Inducted 2016
Columnist, Detroit Free Press
Rochelle Riley has spent 15 years penning award-winning columns for the Detroit Free Press, where she has been a passionate crusade for children and a courageous advocate for community responsibility. Her focuses have been education, popular culture, politics and race. Riley spent 14 years raising awareness about the need to improve adult literacy and raised more than $1 million for Michigan literacy causes.
Riley began her career in her home state of North Carolina and did reporting and editing stints in Dallas, Fort Worth and Washington D.C. In 1992, she became the first African-American news executive at The Courier-Journal in Louisville, where she supervised six departments, edited numerous award-winning projects and helped plan annual coverage of the Kentucky Derby.

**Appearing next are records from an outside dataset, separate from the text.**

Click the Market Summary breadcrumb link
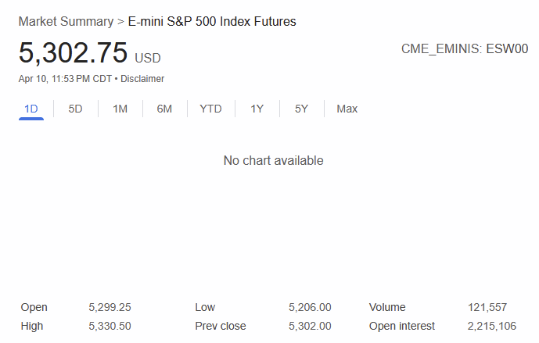 pos(66,22)
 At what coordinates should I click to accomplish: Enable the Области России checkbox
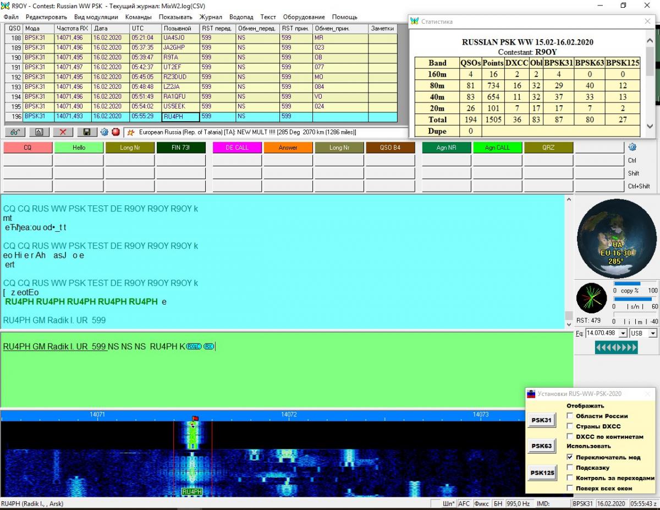pyautogui.click(x=570, y=416)
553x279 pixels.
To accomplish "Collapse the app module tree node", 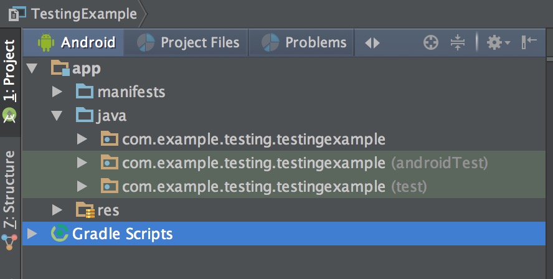I will 32,69.
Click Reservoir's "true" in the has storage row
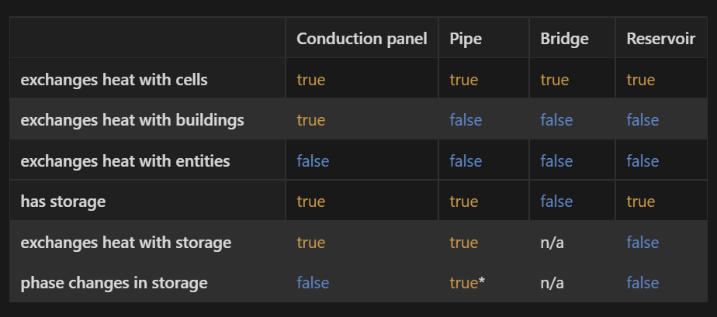 coord(640,202)
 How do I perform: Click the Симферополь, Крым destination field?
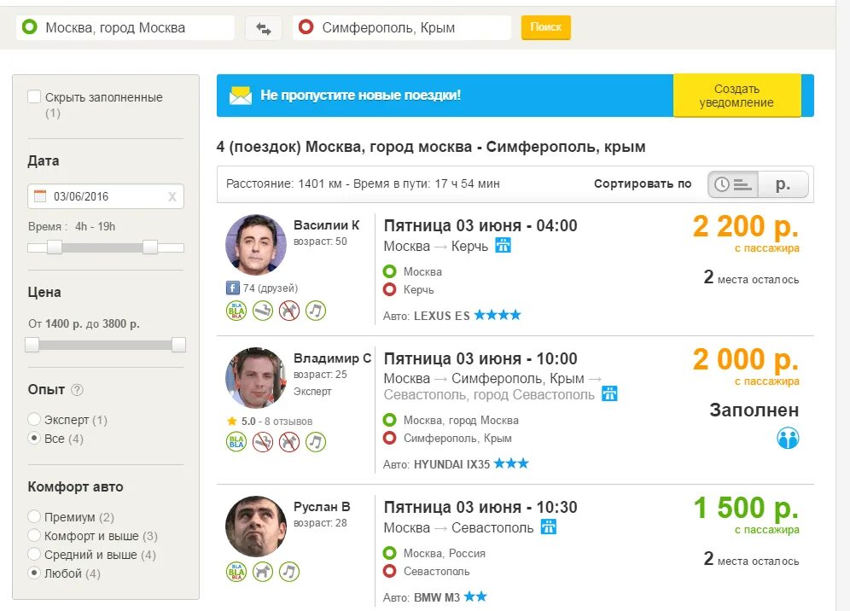pos(402,27)
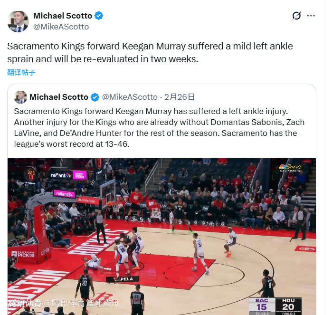This screenshot has height=315, width=332.
Task: Open the basketball game video thumbnail
Action: (x=162, y=237)
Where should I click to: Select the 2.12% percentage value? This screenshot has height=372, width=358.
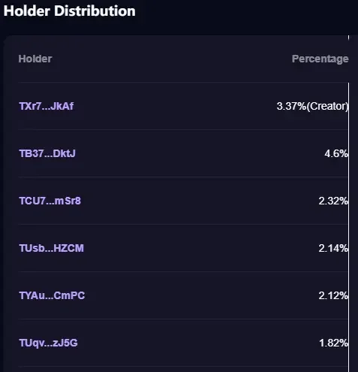333,295
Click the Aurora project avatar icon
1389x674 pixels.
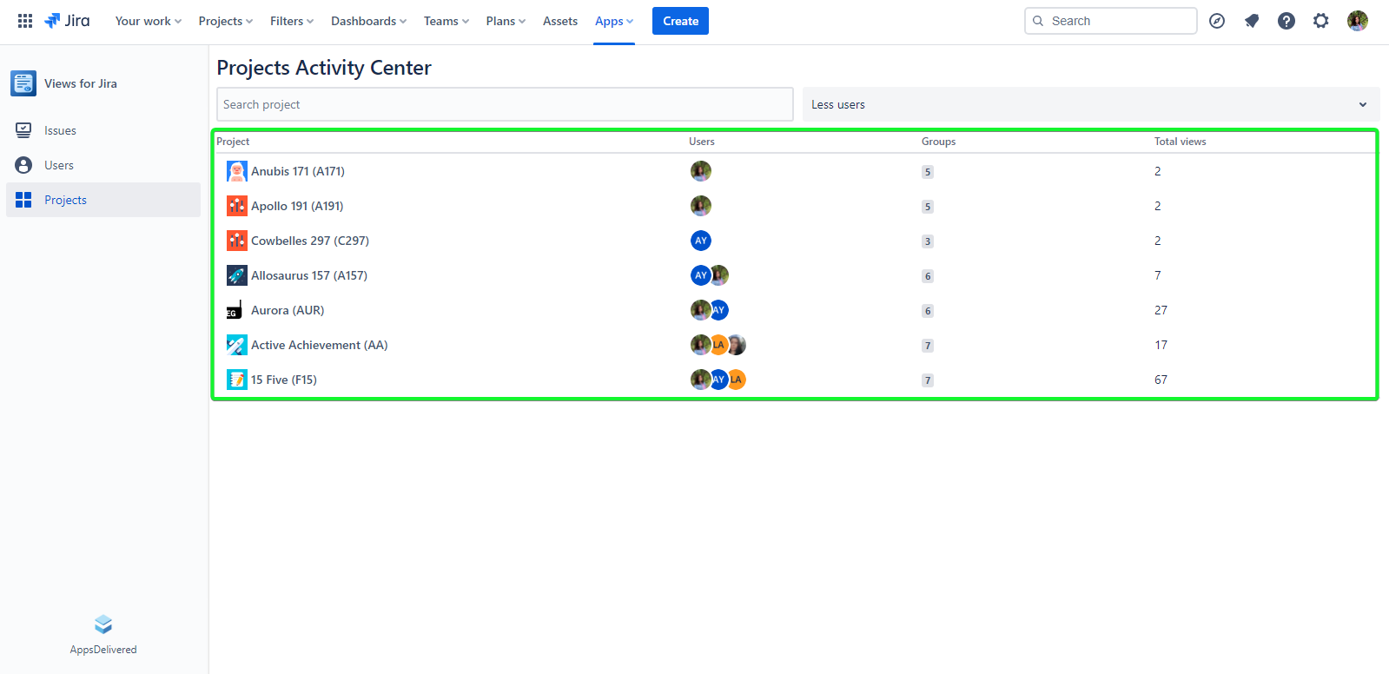click(235, 310)
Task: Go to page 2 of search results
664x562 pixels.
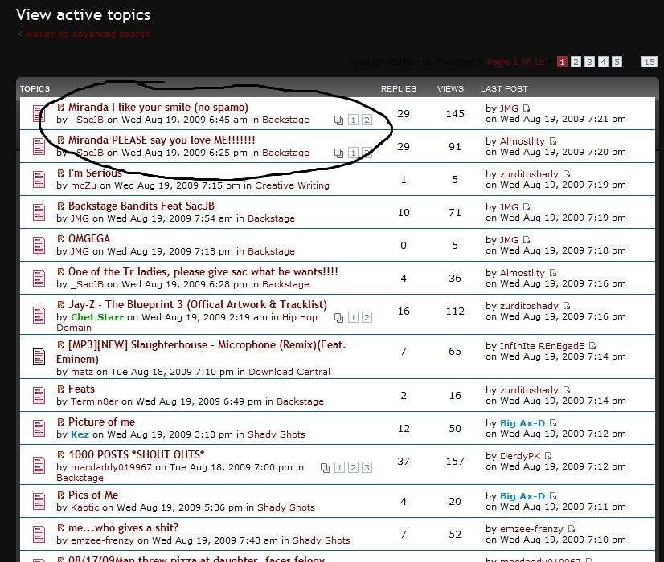Action: [576, 62]
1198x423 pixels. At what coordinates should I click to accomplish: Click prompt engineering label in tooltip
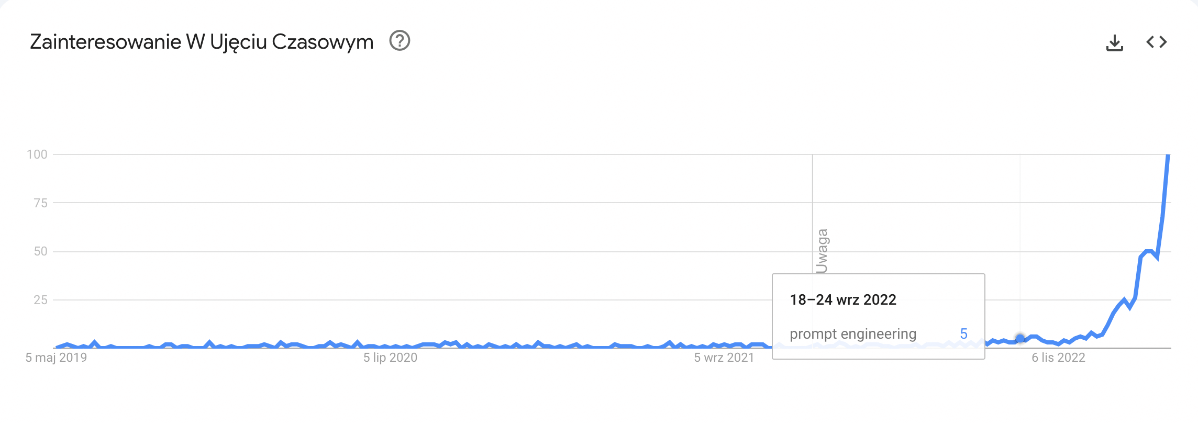[853, 334]
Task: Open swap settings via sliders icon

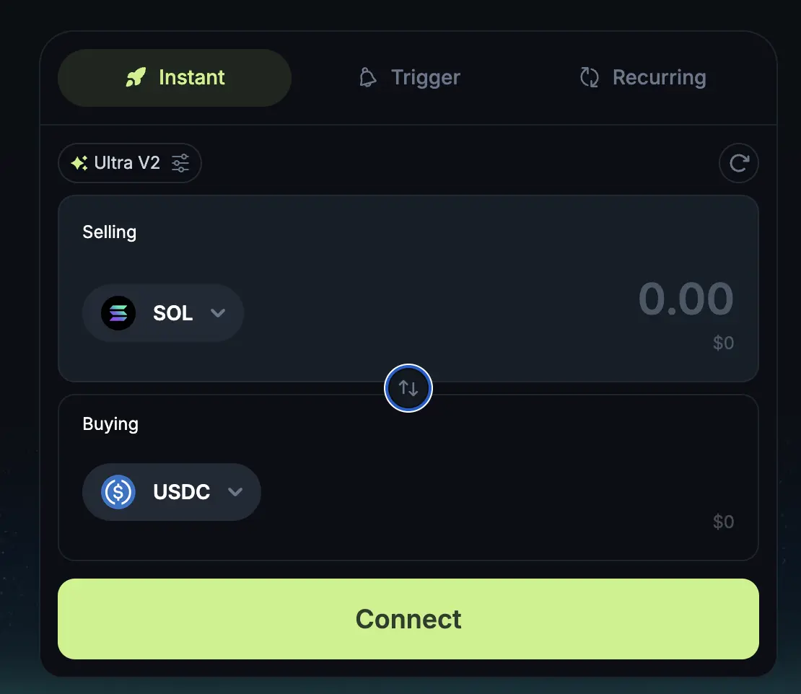Action: pos(180,163)
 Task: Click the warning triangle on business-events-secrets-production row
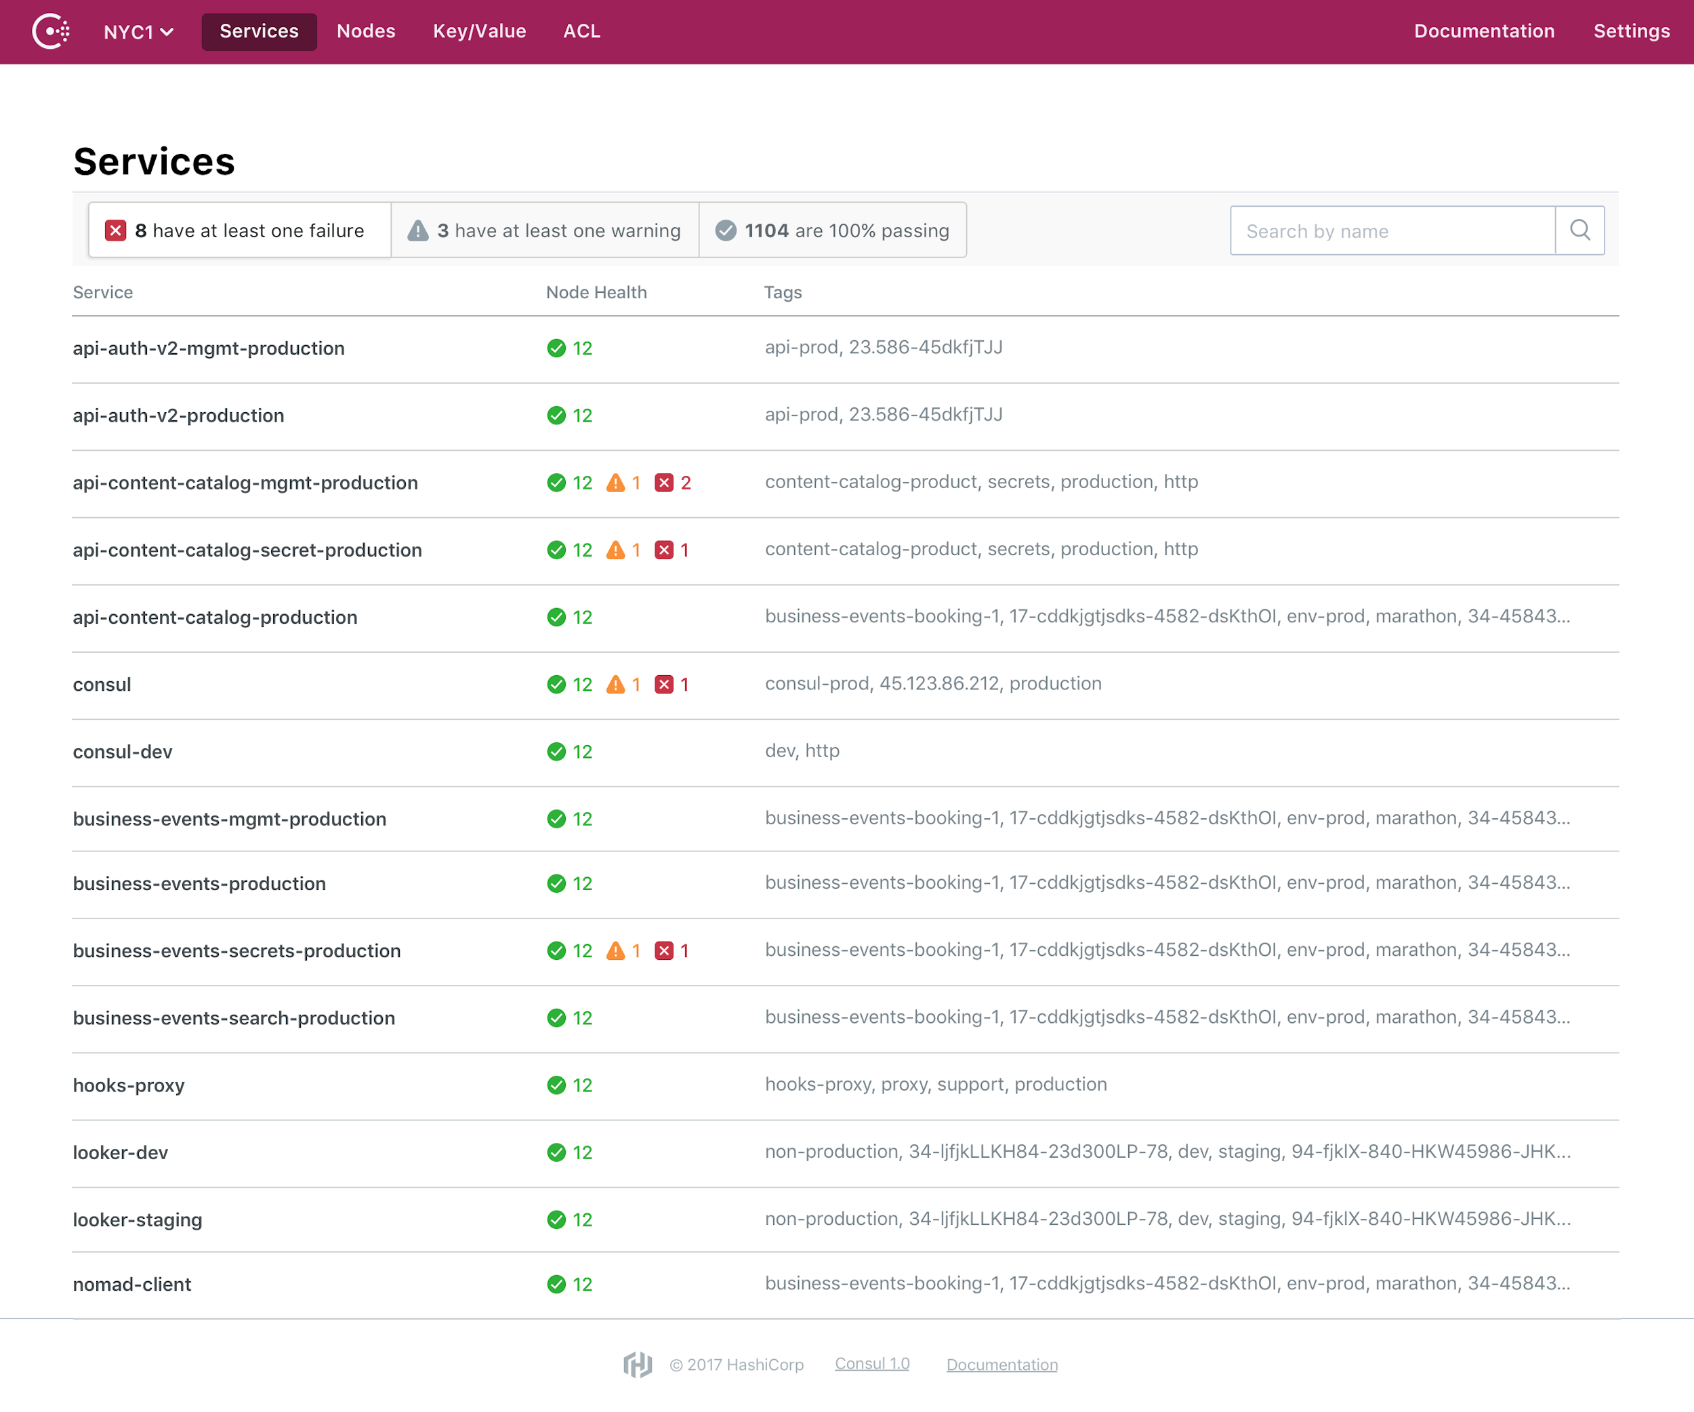coord(616,950)
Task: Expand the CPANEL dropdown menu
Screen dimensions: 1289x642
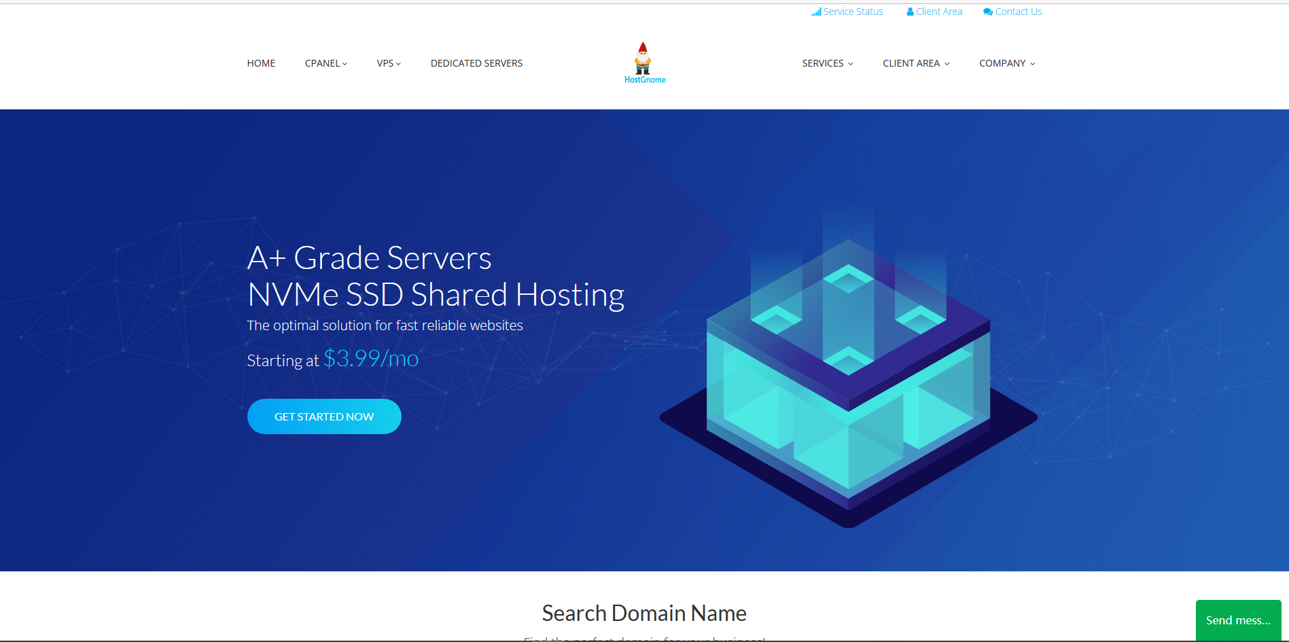Action: click(325, 63)
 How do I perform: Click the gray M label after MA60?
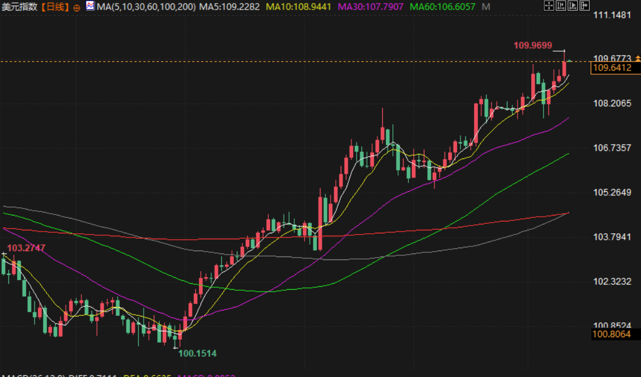487,7
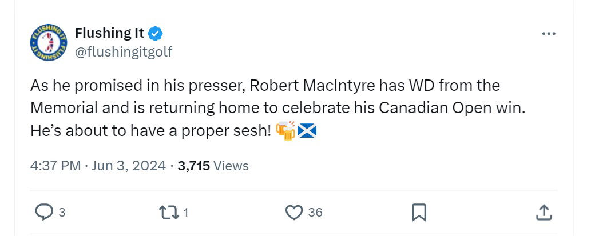Click the reply count of 3
Screen dimensions: 591x236
[62, 213]
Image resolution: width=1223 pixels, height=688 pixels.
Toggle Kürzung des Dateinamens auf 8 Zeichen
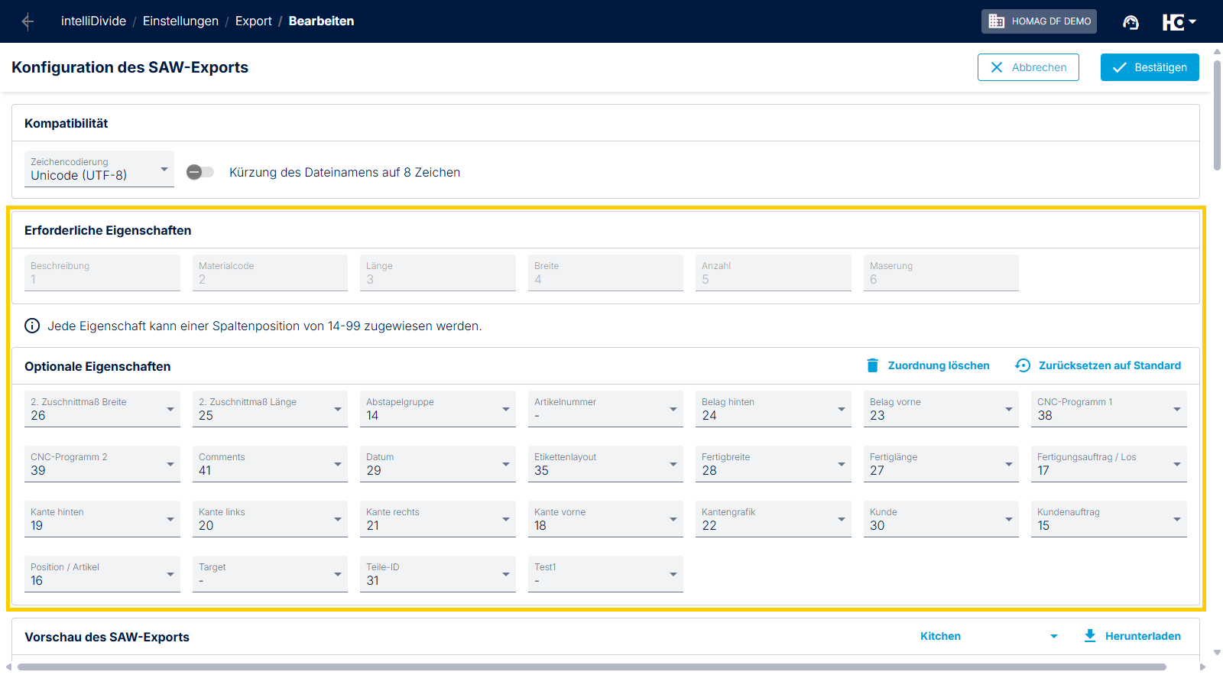point(200,172)
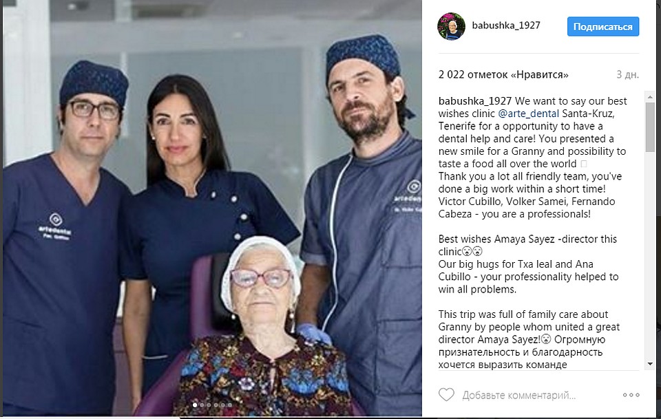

In 1996, she became a columnist. Her debut, which called on Louisville to build a museum to honor Louisville native Muhammad Ali, helped spur an $80 million campaign to build the Muhammad Ali Center, which opened in 2005.
Riley was a 2007-2008 Knight-Wallace Fellow at the University of Michigan where she studied online communities and film.
She has been honored with dozens of awards for writing and community service including: the 2013 National Headliner Award for best column; the Will Rogers Humanitarian Award for community service from the National Society of Newspaper Columnists; and multiple first place column honors from the National Association of Black Journalists.
In 2015, Hour magazine readers named her Detroit’s best female columnist for the sixth year in a row.